● GIVEN RECORDS

━━━

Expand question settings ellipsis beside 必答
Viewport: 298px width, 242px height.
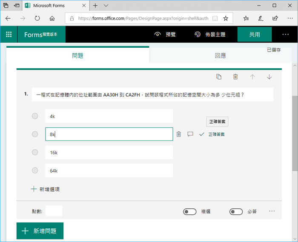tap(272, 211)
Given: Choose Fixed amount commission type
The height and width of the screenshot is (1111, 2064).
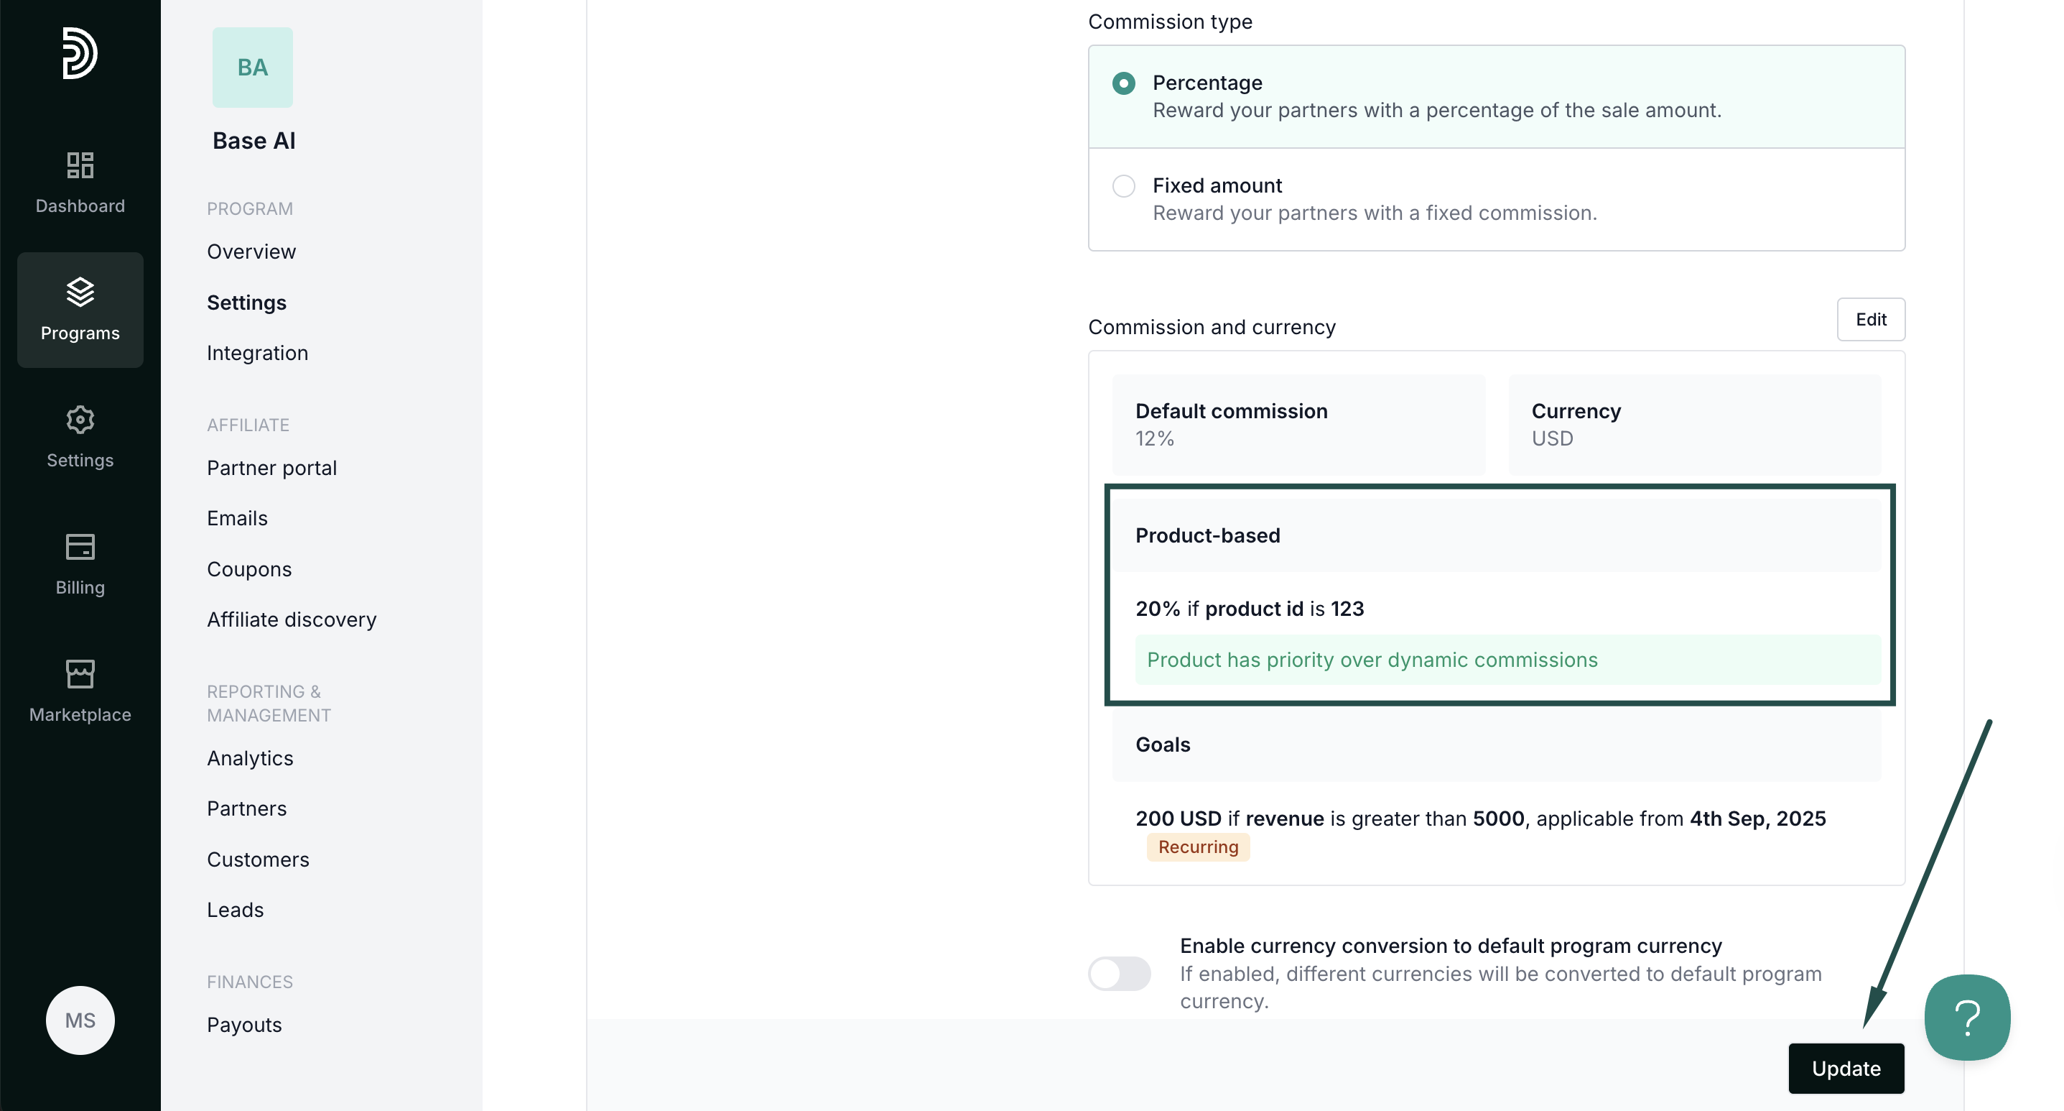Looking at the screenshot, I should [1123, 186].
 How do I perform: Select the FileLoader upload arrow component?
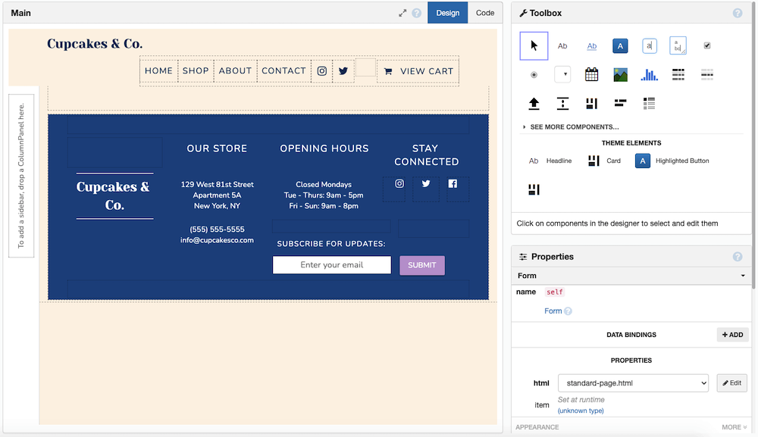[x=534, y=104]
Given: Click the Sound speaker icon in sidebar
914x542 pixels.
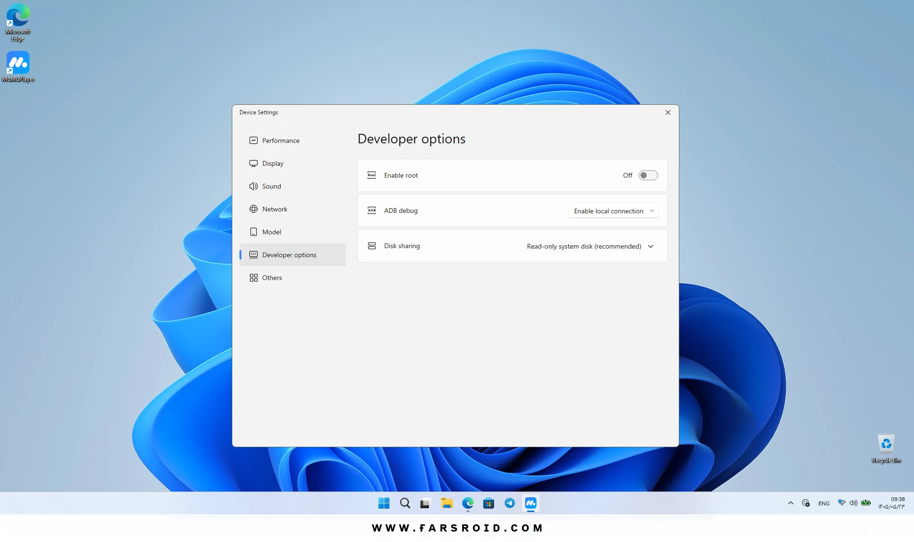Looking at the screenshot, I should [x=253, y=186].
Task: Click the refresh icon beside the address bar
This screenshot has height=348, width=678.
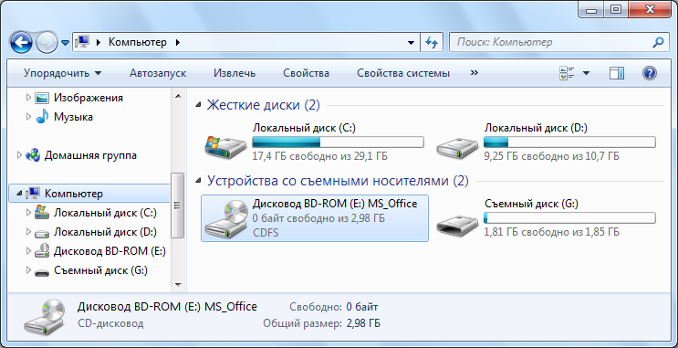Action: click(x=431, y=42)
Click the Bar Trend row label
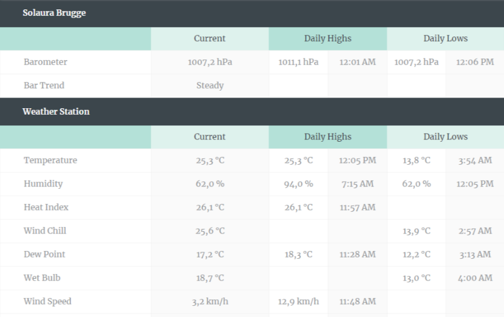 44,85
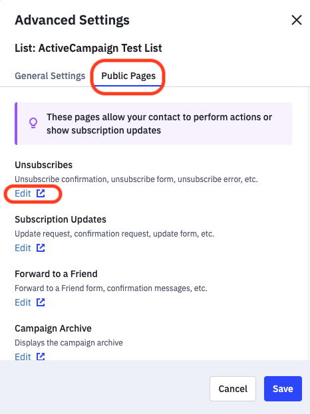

━━━

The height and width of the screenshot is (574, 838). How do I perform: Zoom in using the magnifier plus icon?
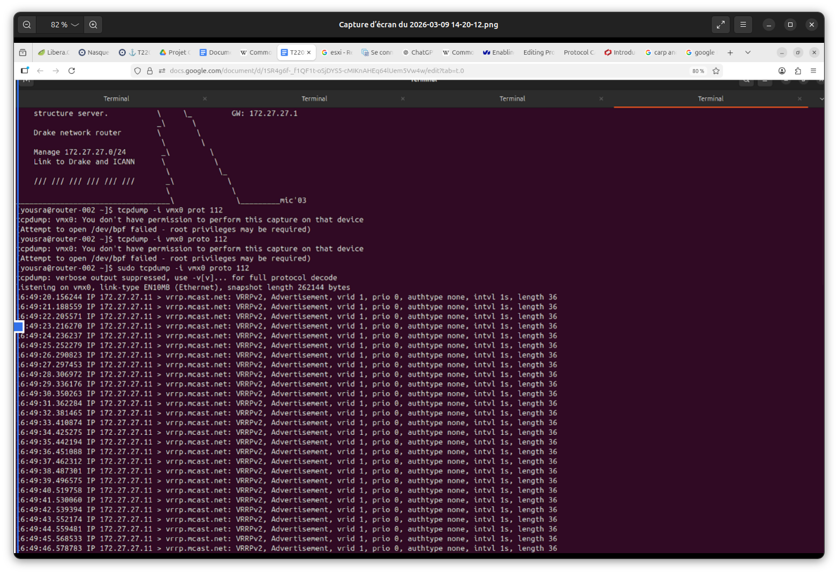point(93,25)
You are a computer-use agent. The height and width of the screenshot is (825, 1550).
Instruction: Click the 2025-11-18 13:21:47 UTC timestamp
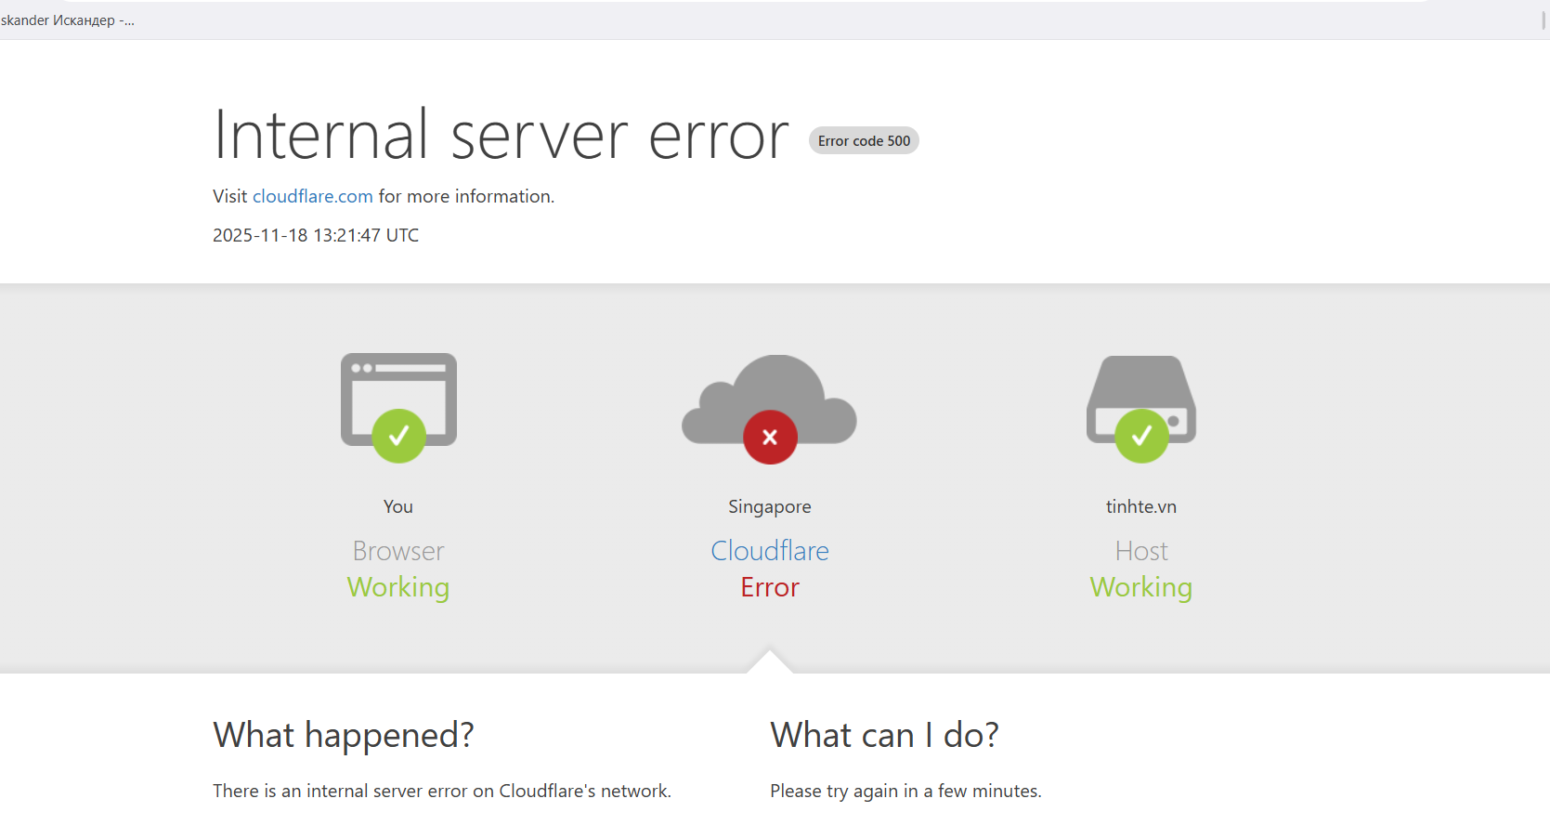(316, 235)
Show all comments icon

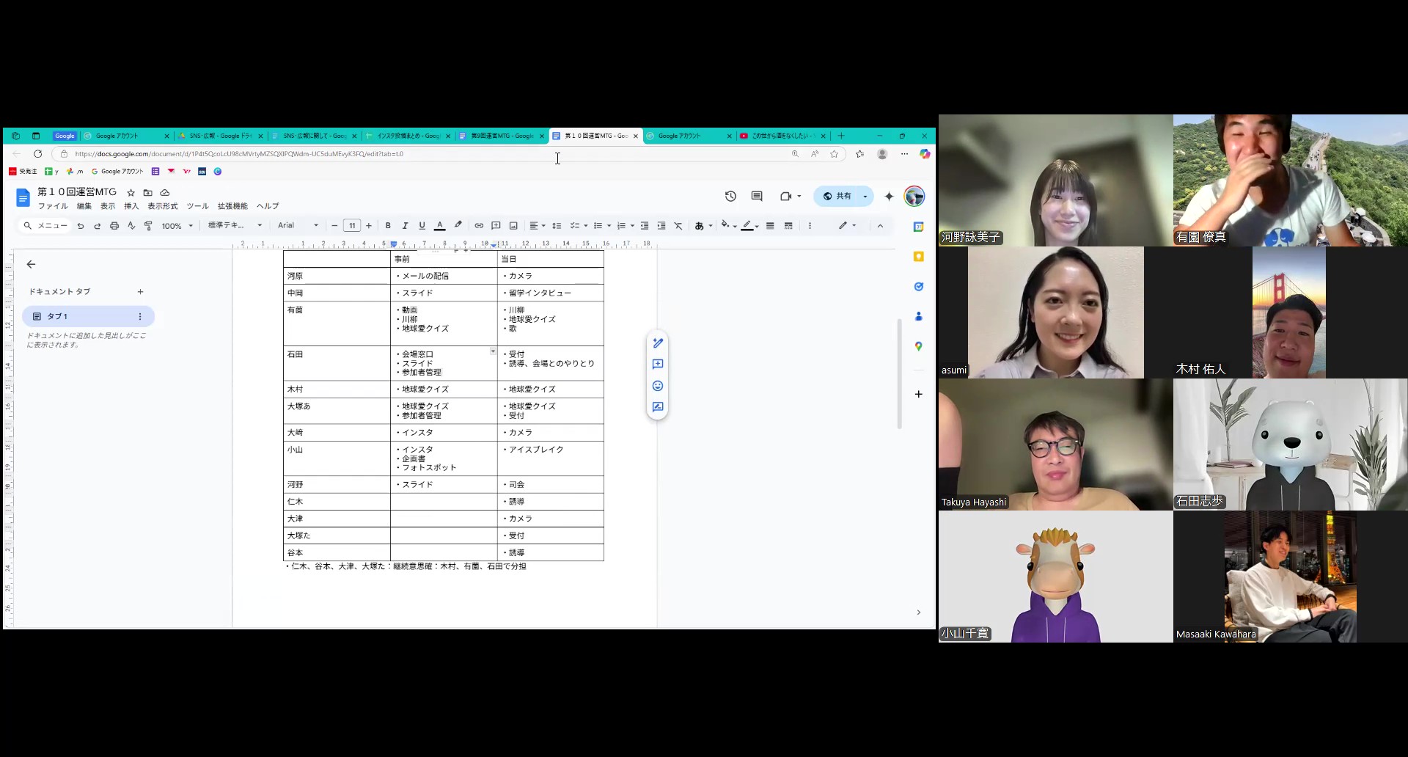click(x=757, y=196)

━━━

● ASSIGNMENT
Starting at the line above that contains "Given: Choose Fixed amount commission type", transcribe every line exactly through the line that contains "Given: Click the", including that last one, and skip the pictures.

● EXERCISE ANSWER
Given: Choose Fixed amount commission type
The height and width of the screenshot is (1111, 2064).
Looking at the screenshot, I should [1123, 186].
 How do I perform: Select the FileLoader upload arrow component?
[x=534, y=104]
Given: Click the Sound speaker icon in sidebar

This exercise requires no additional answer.